I am looking at several open source workflow schedulers for a DAG of jobs with heterogeneous RAM usage. The scheduler should not only schedule less than a maximum number of threads, but should also keep the total amount of RAM of all concurrent tasks below the available memory.

In this Luigi Q&A, it was explained that

You can set how many of the resource is available in the config, and then how many of the resource the task consumes as a property on the task. This will then limit you to running n of that task at a time.

in config:

[resources]
api=1

in code for Task:

resources = {"api": 1}

For Airflow, I haven't been able to find the same functionality in its docs. The best that seems possible is to specify a number of available slots in a resource pool, and to also specify that a task instance uses a single slot in a resource pool. However, it appears there is no way to specify that a task instance uses more than one slot in a pool.

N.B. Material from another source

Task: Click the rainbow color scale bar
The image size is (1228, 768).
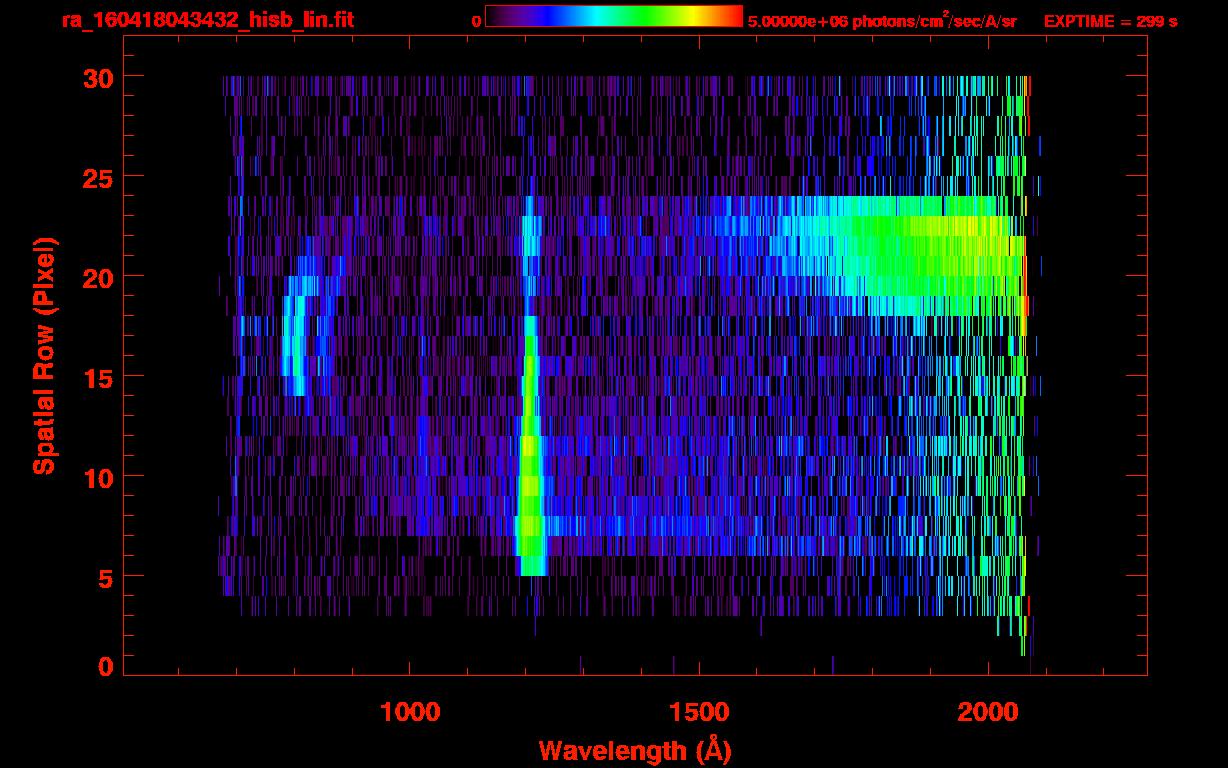Action: (613, 17)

Question: specifically for Airflow, how can I specify a quantitative resource usage of a task instance?

TemplateRex
  • 65,583
  • 16
  • 147
  • 283
  • 1
    You could limit concurrency if your airflow uses Celery as an executor. Specifically, https://stackoverflow.com/questions/44979811/adding-extra-celery-configs-to-airflow has some details on it and the parameter you're looking for is CELERYD_CONCURRENCY – bartgras Sep 07 '18 at 03:55
  • 1
    @bartgras consider making your comment into an answer – TemplateRex Sep 12 '18 at 06:17

1 Answers1

3

Assuming you're using CeleryExecutor, then starting from airflow version 1.9.0 you can manage Celery's tasks concurrency. This is not exactly memory management you've been asking about but number of concurrent worker's threads executing tasks.

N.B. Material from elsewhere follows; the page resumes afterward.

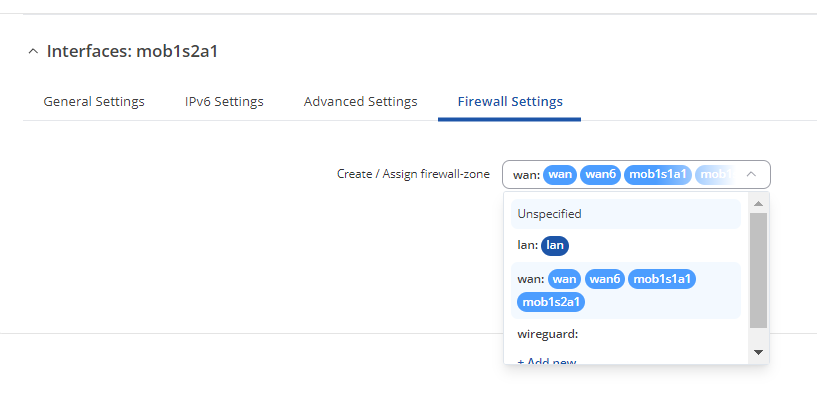Go to the Advanced Settings tab
Screen dimensions: 817x413
tap(360, 101)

Tweakable parameter is called CELERYD_CONCURRENCY and here is very nicely explained how to manage celery related config in Airflow.

[Edit]

Actually, Pools could also be used to limit concurrency. Let's say you want to limit resource hungry task_id so that only 2 instances will be run at the same time. The only thing you need to do is:

  • create pool (in UI: Admin -> Pools) assign it name e.g. my_pool and define task's concurrency in field Slots (in this case 2)

  • when instantiating your Operator that will execute this task_id, pass defined pool name (pool=my_pool)

bartgras
  • 432
  • 3
  • 13